▶ [REQUIRED ACTION]
Everything from the line holding "Viewport: 1200px width, 605px" through the last line below must be repeated exactly, and nothing else.

********************

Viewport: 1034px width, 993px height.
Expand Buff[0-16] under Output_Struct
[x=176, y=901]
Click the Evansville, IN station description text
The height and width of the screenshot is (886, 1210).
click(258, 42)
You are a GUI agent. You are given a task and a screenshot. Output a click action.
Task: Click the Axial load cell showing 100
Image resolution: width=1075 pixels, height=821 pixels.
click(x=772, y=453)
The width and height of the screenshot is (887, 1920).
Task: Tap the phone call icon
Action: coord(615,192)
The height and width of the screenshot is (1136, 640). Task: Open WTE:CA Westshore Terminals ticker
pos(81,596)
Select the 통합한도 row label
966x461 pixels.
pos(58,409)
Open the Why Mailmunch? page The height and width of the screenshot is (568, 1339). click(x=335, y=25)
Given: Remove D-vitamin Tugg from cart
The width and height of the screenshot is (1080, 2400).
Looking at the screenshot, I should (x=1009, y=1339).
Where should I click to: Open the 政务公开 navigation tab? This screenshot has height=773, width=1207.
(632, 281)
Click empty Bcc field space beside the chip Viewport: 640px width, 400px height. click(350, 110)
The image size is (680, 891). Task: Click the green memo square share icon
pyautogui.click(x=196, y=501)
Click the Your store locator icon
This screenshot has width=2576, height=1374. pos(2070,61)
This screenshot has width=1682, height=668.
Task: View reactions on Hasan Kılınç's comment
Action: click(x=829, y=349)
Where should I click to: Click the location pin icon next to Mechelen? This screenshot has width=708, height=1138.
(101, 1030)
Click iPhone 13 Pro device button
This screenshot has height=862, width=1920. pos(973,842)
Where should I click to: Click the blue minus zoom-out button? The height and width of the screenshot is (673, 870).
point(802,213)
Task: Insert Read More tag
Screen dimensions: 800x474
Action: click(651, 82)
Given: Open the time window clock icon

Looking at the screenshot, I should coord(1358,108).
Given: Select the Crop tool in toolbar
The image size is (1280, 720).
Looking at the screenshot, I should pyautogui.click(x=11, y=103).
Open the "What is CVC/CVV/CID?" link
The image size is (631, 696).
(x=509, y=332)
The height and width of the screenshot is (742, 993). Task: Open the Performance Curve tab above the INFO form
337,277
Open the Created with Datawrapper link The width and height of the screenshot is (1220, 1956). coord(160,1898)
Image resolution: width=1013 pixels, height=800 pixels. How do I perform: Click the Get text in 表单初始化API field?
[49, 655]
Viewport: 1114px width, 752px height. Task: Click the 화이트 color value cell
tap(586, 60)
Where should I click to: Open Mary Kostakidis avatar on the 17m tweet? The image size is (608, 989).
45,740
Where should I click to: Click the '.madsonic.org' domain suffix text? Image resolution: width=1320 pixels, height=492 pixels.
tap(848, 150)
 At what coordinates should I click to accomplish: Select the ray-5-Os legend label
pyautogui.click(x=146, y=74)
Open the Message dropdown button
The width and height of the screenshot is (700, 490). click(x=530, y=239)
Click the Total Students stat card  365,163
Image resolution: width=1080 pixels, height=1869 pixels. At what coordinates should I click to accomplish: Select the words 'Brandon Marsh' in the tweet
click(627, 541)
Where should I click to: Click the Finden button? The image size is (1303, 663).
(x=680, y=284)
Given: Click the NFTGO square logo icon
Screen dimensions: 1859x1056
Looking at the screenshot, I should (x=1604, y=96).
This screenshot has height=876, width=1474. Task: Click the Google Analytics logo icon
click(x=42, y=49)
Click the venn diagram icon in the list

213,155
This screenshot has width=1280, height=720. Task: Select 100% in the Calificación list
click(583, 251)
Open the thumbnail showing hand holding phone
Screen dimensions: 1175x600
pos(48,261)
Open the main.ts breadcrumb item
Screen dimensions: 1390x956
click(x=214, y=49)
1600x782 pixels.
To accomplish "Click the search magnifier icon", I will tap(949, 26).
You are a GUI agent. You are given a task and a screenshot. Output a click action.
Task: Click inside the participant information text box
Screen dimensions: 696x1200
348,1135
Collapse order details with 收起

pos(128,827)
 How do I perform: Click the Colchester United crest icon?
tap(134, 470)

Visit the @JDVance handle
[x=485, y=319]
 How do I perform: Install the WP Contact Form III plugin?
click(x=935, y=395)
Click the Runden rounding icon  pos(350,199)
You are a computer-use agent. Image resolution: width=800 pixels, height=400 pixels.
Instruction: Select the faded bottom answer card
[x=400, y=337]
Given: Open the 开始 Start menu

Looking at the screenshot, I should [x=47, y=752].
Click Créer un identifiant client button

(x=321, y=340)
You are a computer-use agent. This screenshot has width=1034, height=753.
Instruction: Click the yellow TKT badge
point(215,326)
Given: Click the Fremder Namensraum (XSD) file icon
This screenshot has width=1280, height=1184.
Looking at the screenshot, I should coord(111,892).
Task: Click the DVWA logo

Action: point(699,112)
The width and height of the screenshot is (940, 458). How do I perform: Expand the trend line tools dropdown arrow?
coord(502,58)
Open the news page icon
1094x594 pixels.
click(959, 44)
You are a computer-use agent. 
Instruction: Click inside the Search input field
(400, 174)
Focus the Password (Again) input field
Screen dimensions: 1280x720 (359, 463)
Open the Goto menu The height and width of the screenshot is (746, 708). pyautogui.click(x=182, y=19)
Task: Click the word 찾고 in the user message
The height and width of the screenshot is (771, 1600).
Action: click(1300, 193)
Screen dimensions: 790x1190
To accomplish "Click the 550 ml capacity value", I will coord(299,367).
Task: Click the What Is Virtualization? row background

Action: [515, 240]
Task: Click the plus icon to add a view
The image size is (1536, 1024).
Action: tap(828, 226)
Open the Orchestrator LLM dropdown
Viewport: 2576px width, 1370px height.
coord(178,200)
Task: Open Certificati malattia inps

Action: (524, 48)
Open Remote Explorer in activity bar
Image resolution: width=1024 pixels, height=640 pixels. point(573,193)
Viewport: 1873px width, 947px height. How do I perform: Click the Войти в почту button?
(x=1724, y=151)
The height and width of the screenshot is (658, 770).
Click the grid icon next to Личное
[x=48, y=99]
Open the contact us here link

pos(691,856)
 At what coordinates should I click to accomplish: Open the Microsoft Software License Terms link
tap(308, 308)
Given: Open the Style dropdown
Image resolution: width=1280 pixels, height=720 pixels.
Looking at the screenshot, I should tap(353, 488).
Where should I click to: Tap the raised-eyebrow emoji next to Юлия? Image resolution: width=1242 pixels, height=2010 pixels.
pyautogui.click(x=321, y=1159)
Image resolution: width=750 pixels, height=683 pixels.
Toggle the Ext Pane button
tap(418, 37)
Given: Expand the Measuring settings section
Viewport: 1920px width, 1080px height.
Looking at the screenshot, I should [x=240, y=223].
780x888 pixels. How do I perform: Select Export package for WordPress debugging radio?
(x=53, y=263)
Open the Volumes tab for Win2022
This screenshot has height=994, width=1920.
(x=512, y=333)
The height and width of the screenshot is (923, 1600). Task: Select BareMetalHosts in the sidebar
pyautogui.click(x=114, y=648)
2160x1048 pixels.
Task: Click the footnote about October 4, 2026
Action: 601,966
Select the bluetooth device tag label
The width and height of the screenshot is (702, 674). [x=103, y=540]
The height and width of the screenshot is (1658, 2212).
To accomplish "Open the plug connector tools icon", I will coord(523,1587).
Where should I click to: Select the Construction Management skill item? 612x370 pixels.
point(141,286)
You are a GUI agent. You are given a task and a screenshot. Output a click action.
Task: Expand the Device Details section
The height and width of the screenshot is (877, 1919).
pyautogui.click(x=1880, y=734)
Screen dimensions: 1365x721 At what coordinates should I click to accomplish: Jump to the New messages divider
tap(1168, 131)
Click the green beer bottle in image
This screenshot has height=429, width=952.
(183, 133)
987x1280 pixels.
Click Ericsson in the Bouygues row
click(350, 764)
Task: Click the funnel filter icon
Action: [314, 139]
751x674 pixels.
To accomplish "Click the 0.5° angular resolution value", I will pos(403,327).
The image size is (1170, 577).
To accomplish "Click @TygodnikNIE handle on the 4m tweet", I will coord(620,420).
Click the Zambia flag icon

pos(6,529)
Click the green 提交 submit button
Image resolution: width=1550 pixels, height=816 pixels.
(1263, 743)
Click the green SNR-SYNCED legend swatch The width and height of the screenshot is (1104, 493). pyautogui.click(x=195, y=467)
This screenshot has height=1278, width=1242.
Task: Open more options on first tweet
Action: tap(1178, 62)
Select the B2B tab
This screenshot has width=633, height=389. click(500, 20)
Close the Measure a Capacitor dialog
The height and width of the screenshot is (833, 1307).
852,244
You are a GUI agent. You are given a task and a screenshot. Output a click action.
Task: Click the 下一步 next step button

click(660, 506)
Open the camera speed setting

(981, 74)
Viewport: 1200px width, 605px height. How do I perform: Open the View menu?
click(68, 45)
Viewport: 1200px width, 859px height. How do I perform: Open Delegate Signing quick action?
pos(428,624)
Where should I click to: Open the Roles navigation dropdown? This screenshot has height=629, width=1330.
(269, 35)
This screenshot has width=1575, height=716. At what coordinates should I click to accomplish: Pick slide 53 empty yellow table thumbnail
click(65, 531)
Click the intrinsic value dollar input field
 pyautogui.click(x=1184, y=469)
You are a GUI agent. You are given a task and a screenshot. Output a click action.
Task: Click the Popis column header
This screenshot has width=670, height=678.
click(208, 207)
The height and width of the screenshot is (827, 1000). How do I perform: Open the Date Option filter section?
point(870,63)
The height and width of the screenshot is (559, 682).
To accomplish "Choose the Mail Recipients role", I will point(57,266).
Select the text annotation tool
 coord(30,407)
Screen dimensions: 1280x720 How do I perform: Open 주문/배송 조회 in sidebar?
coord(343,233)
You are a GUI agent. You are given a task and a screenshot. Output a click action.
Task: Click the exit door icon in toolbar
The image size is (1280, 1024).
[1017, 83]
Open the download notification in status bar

********************

▶ [SOLUTION FOR THIS EXERCISE]
Viewport: 1200px width, 605px height. How do I perform: Open the View menu?
click(68, 45)
Viewport: 1200px width, 859px height. How do I perform: Open Delegate Signing quick action?
pos(428,624)
Where should I click to: Open the Roles navigation dropdown? This screenshot has height=629, width=1330.
(269, 35)
This screenshot has width=1575, height=716. At what coordinates should I click to accomplish: Pick slide 53 empty yellow table thumbnail
click(65, 531)
Click the intrinsic value dollar input field
 pyautogui.click(x=1184, y=469)
You are a GUI agent. You are given a task and a screenshot. Output a click action.
Task: Click the Popis column header
This screenshot has width=670, height=678.
click(208, 207)
The height and width of the screenshot is (827, 1000). How do I perform: Open the Date Option filter section?
point(870,63)
The height and width of the screenshot is (559, 682).
To accomplish "Choose the Mail Recipients role", I will point(57,266).
Select the text annotation tool
 coord(30,407)
Screen dimensions: 1280x720 How do I perform: Open 주문/배송 조회 in sidebar?
coord(343,233)
You are a GUI agent. You are given a task and a screenshot. Output a click action.
Task: Click the exit door icon in toolbar
The image size is (1280, 1024).
[1017, 83]
Open the download notification in status bar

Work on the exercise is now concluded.